Manufacturing Dashboard: Live Status + Downtime Pareto

Matt Ulepic
4 hours ago
10 min read

A manufacturing dashboard for CNC shops: live run/idle/down visibility plus downtime Pareto by reason codes to recover hidden capacity without misleading KPIs

Manufacturing Dashboard: Live Status + Downtime Pareto

If your ERP says you’re on schedule but the floor still feels “mysteriously tight,” you don’t have a planning problem—you have a visibility problem. In most 10–50 machine CNC shops, the gap isn’t effort. It’s that manual updates, whiteboards, and after-the-fact reports can’t show what’s happening now, and they rarely explain what’s stealing capacity across shifts.

A useful manufacturing dashboard is not a prettier KPI page. It’s an operational control surface: it shows live run/idle/down status so leads can respond in minutes, and it converts downtime into a short list of reasons so supervisors can run a daily improvement loop instead of debating anecdotes.

TL;DR — Manufacturing dashboard

Limit scope to two views: a live run/idle/down board and a downtime Pareto by reason code.
Design the status board for immediate response: machine, state, and time-in-state are the minimum.
Lock definitions (run vs idle vs down) and set an idle threshold; otherwise “downtime” becomes a moving target.
Use a small, standardized reason-code list (start 6–12) with a simple hierarchy for speed + analysis.
Treat “Unknown/No reason” as a process defect; review it every shift.
Segment losses by shift and by “idle with work available” vs “idle no work” to expose dispatch and approval bottlenecks.
Pilot in one cell, train classification as standard work, and assign daily reason-code hygiene ownership.

Key takeaway A manufacturing dashboard only improves throughput when it closes the ERP-vs-reality gap: show live run/idle/down so the team reacts fast, then use a reason-code Pareto to explain losses by shift and assign owners. Without consistent definitions, shift boundary rules, and reason-code discipline, the “dashboard” becomes another report that looks official but hides utilization leakage.

The two views your manufacturing dashboard must nail: live status + loss explanation

For a CNC job shop, a shop-floor dashboard should answer two questions quickly: “What needs attention right now?” and “What keeps taking time away from production?” That’s why the most useful setup is not a stack of generic KPIs—it’s two connected views built for day-to-day accountability.

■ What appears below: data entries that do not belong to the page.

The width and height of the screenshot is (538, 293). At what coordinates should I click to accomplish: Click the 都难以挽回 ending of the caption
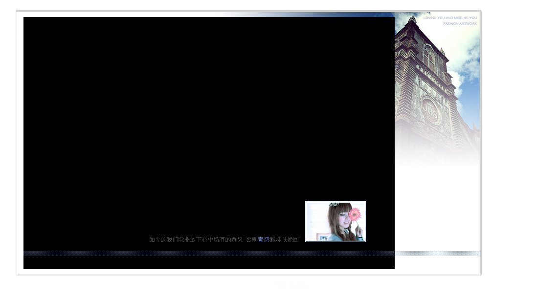[x=284, y=240]

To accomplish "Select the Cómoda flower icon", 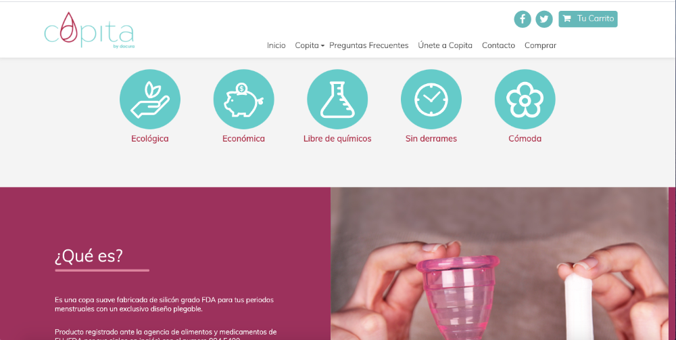I will [525, 100].
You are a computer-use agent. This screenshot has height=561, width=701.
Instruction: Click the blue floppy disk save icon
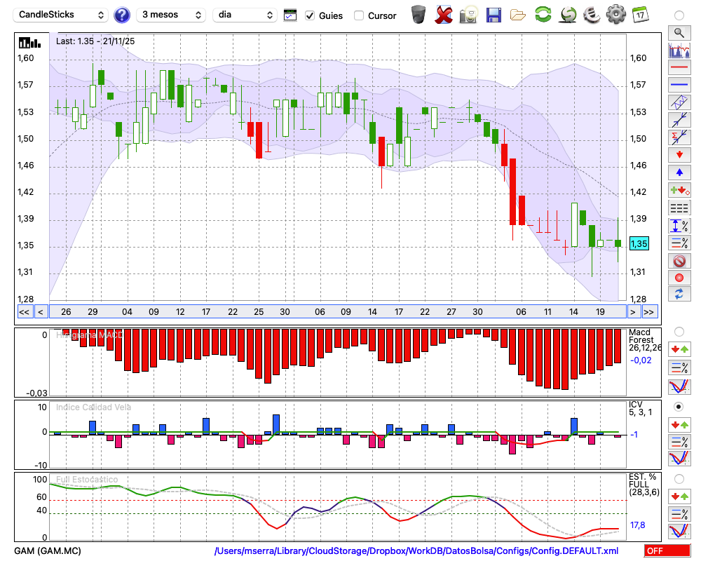pyautogui.click(x=494, y=15)
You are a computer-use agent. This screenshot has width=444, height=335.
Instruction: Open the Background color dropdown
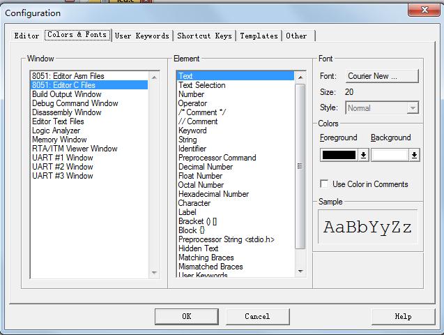click(415, 156)
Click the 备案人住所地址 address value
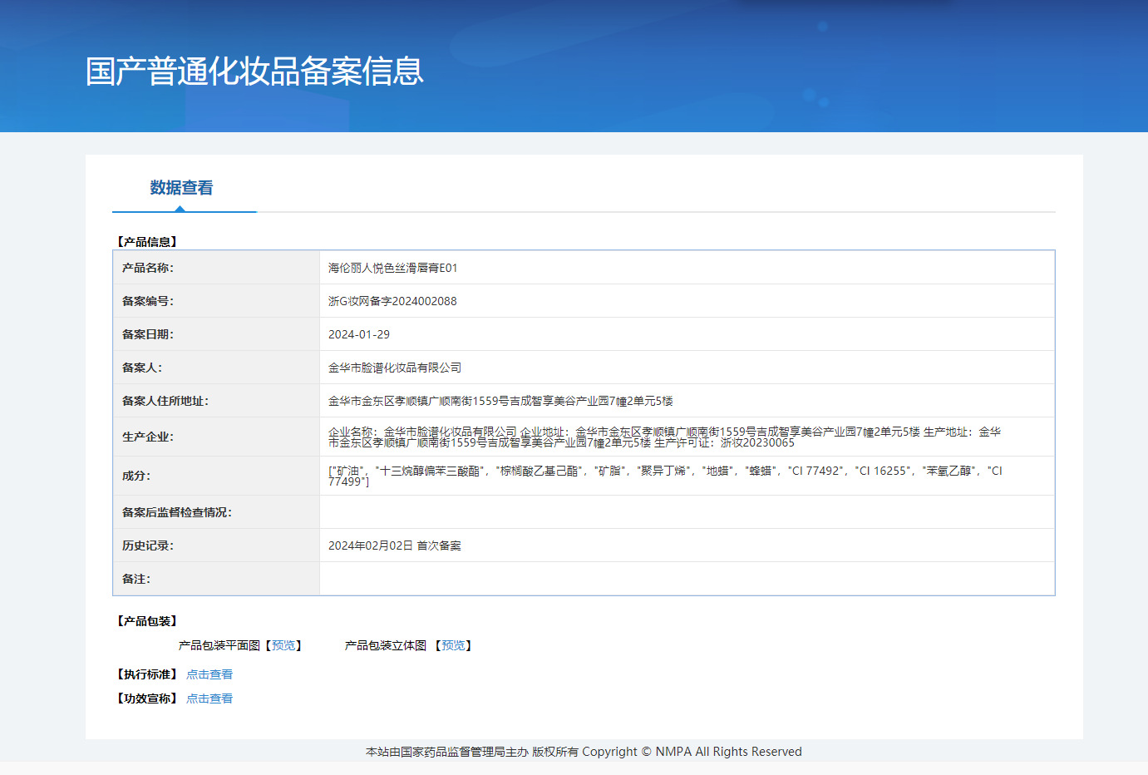This screenshot has width=1148, height=775. tap(500, 401)
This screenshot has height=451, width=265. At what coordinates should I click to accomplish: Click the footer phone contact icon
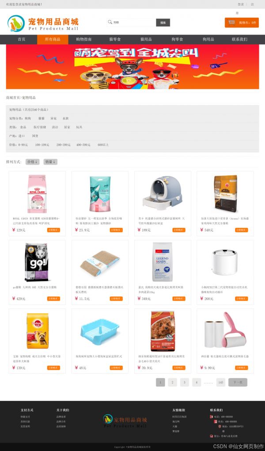[211, 416]
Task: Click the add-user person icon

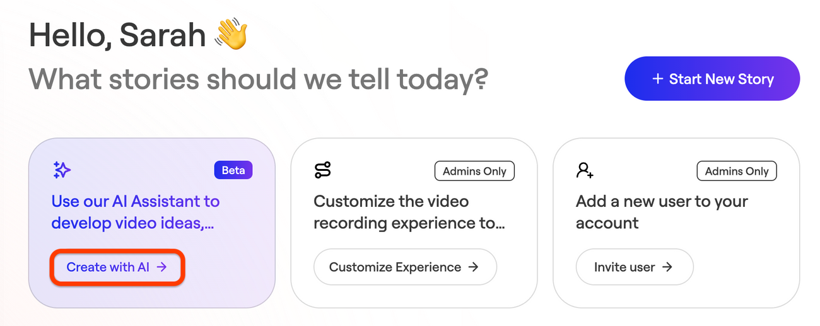Action: pos(585,170)
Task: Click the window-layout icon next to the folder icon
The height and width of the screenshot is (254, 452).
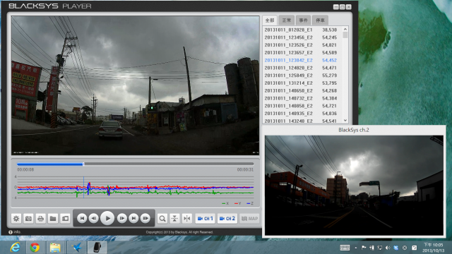Action: (x=66, y=219)
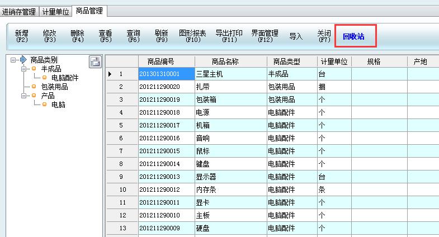Click the orange bullet icon beside 包装用品
439x237 pixels.
coord(34,87)
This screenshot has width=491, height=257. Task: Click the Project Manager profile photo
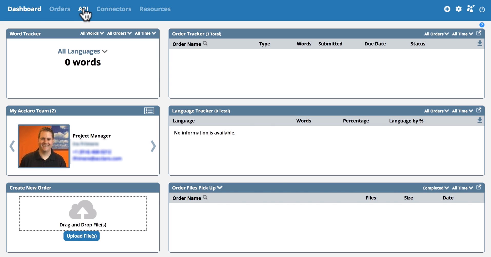pyautogui.click(x=44, y=146)
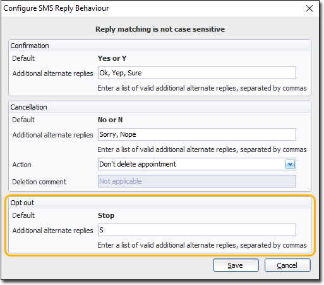Focus the Confirmation alternate replies field

pyautogui.click(x=197, y=73)
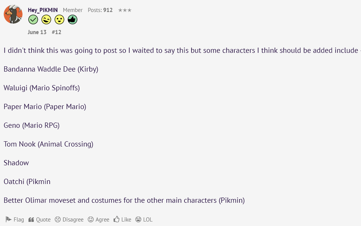Open Hey_PIKMIN's avatar image
Screen dimensions: 361x226
coord(13,14)
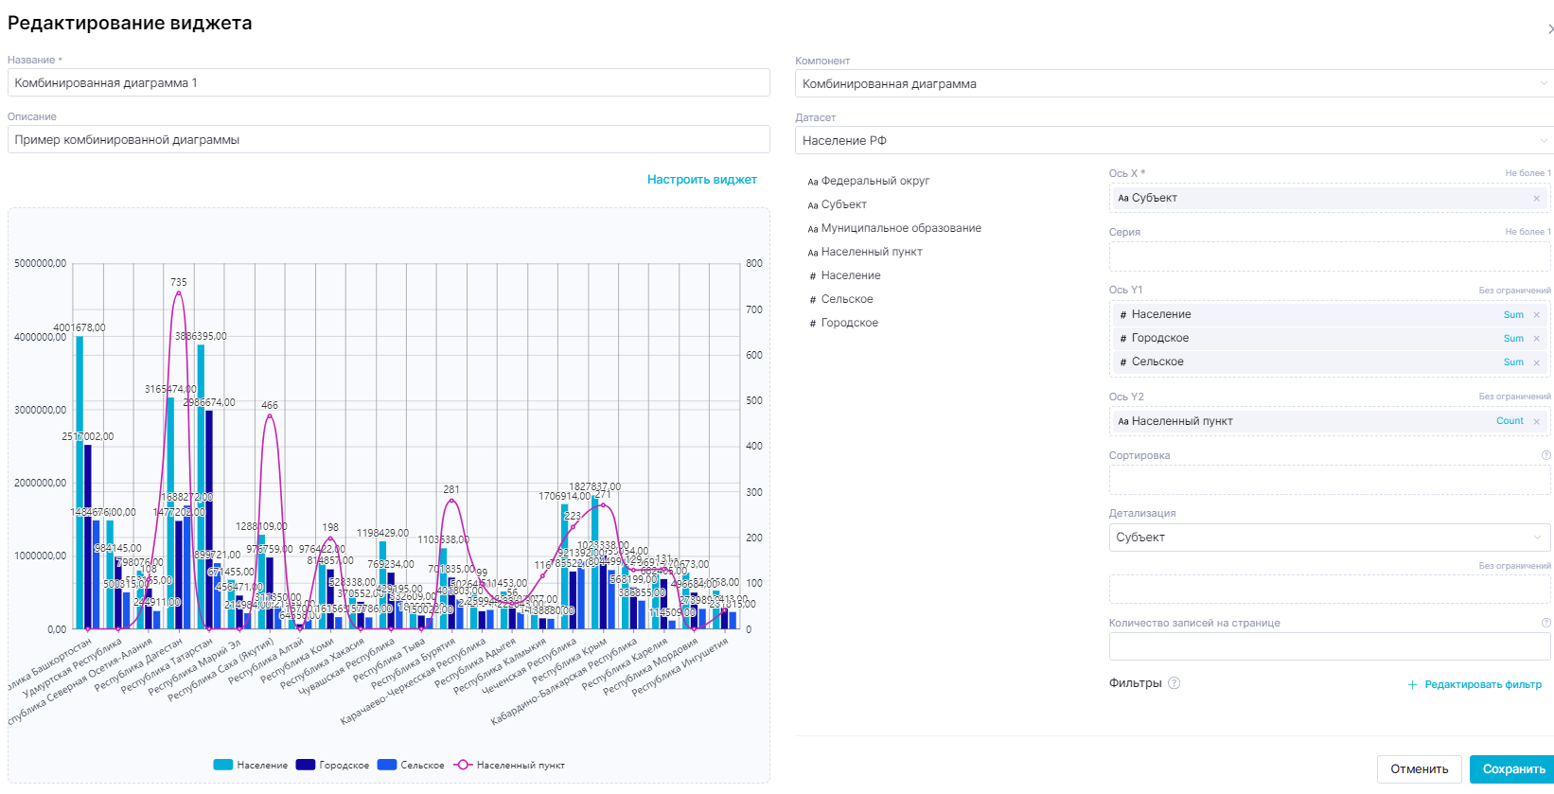Toggle Сельское color swatch in legend
Image resolution: width=1554 pixels, height=794 pixels.
(386, 765)
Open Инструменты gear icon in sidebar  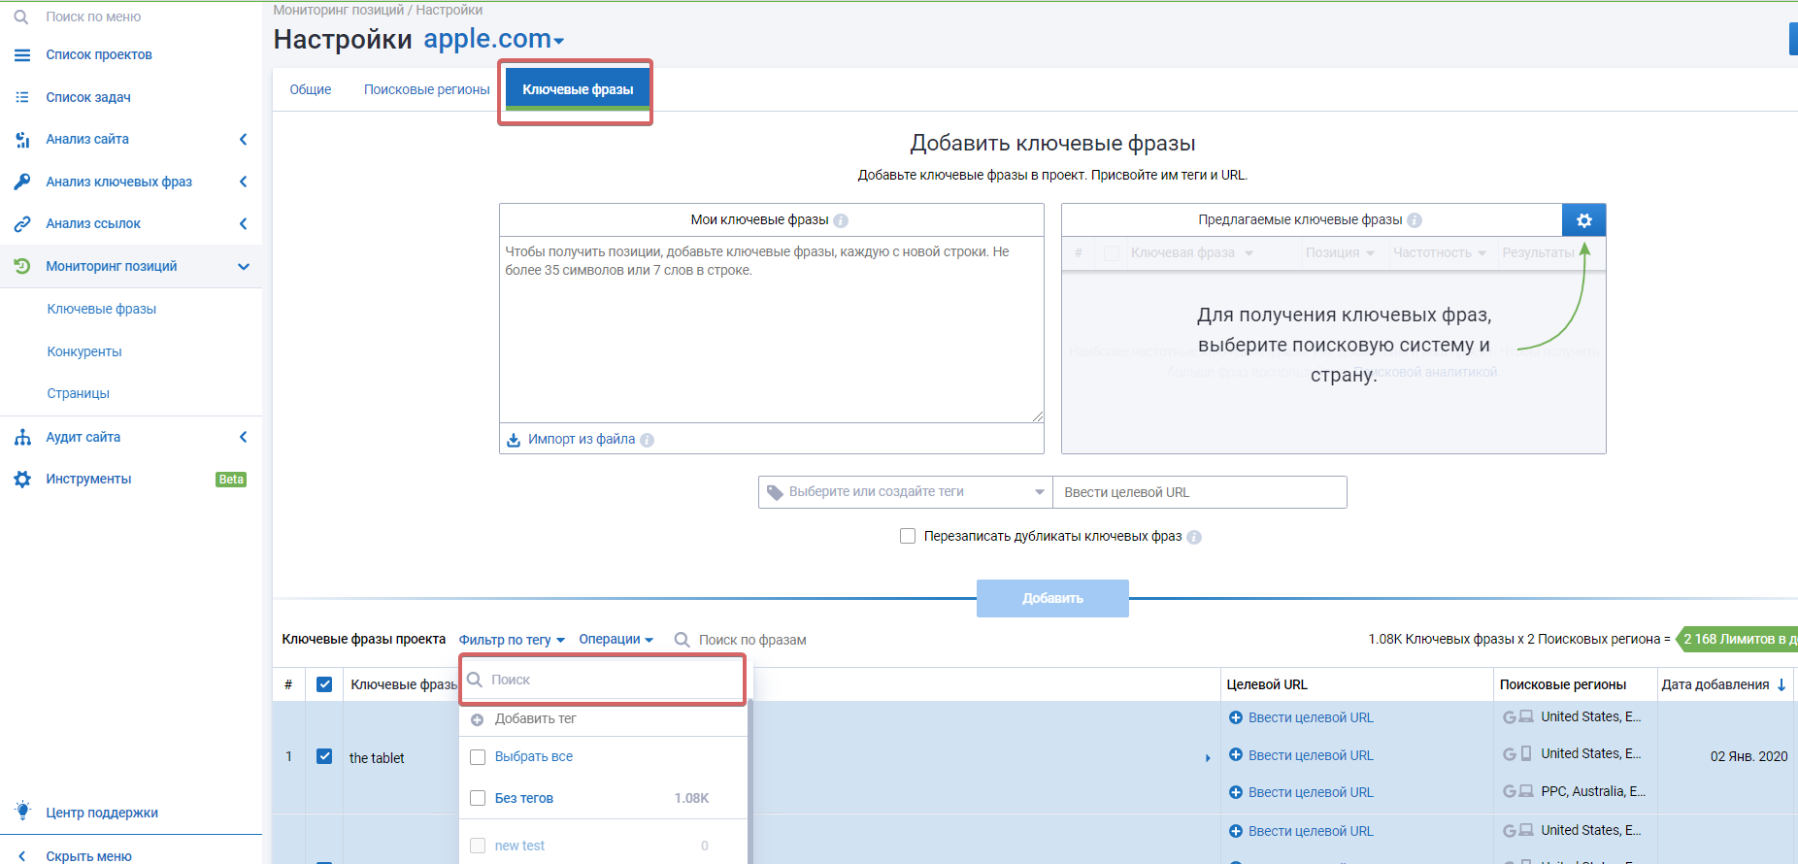point(22,479)
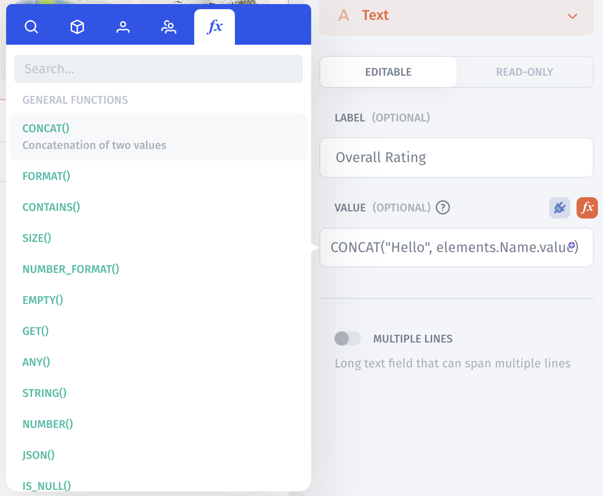Image resolution: width=603 pixels, height=496 pixels.
Task: Click the Value help question mark
Action: pos(443,208)
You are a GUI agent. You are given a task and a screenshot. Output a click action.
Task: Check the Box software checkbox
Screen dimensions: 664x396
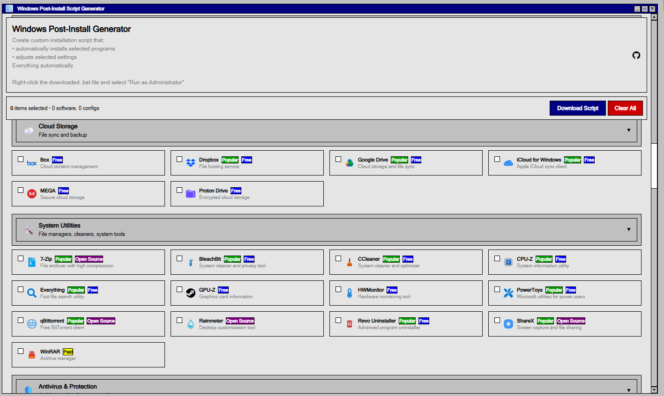pyautogui.click(x=21, y=159)
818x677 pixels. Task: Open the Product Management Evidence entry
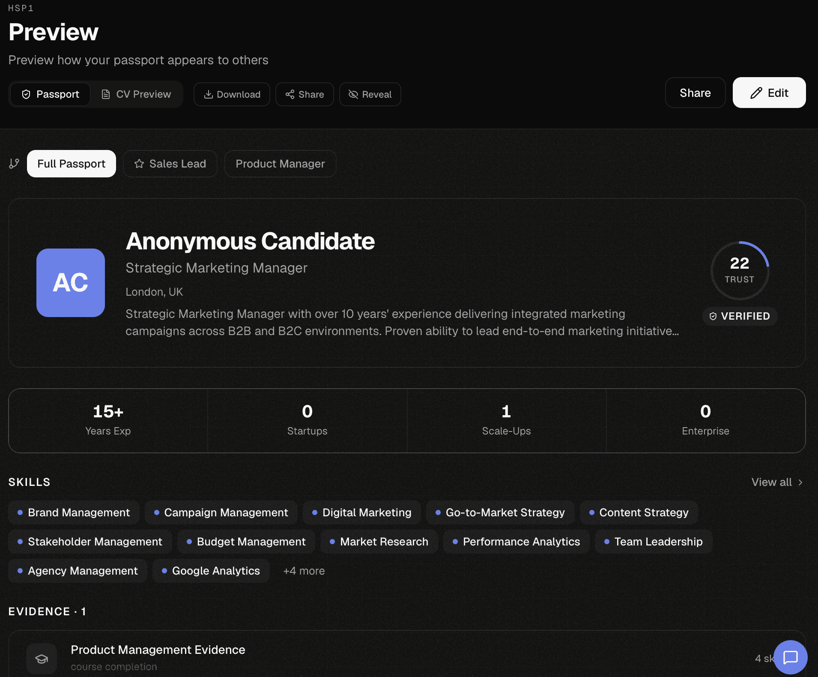[158, 650]
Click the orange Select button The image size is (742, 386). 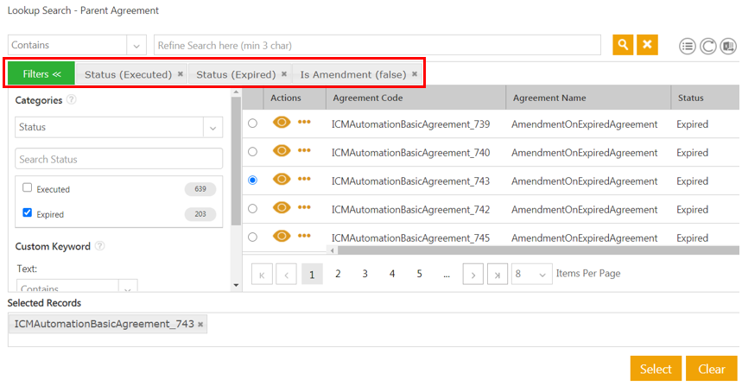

View 1 is a live run/idle/down board. It gives leads and supervisors immediate situational awareness at the machine and cell level—so response happens in minutes, not at the end of the shift. View 2 is a downtime Pareto by reason code. It converts “we lost time” into “we lost time for these specific reasons,” which is what enables assignment, escalation, and targeted fixes.

Combining the two prevents the most common failure modes of manual methods. A whiteboard or spreadsheet can list downtime after the fact, but it can’t reliably show the moment a pacer machine slips into a non-producing state. And if the shop only tracks minutes (or relies on memory), teams end up arguing about “maintenance” versus “material” versus “setup” with no consistent record. A dashboard that pairs live status with reason-coded loss explanation closes that loop.

The cadence should match how CNC shops actually run: minute-by-minute response for current stoppages, and a daily/shift review to decide what to fix next. For broader context on capturing and managing downtime events end-to-end, see machine downtime tracking.

Design the real-time run/idle/down board (what to show and how to group it)

Start with a simple, readable grid organized the way the shop is managed. In most job shops, that means by cell/department (mills, lathes, Swiss, grinding, EDM), or by a bottleneck family (the few machines that govern flow). The design goal is to help a lead spot exceptions fast—especially across multiple shifts when the owner or plant manager can’t “walk the whole floor” and instantly know what’s normal.

Recommended layout (practical, not fancy)

Each tile should show: machine name, current state (Run/Idle/Down) using a clear color, and time in state (duration). If you can include active job/operation, do it—but treat it as “optional but valuable” so the board doesn’t become dependent on perfect scheduling data.

Machine	State	Time in state	Job/Op (optional)
VMC-01	RUN	18–40 min	Job 24710 / Op 30
LATHE-03	IDLE	6–25 min	Job 24802 / Op 10
VMC-06	DOWN	12–90 min	Job 24698 / Op 20
SWISS-02	RUN	3–15 min	Job 24755 / Op 10

At the top of the screen, show simple counts: number running, idle, and down, plus a “% currently producing” indicator (a quick ratio of running machines to total monitored). This is not the place for 12 metrics. If the display can’t be read from across the cell or in a quick glance during a shift walk, it’s too busy.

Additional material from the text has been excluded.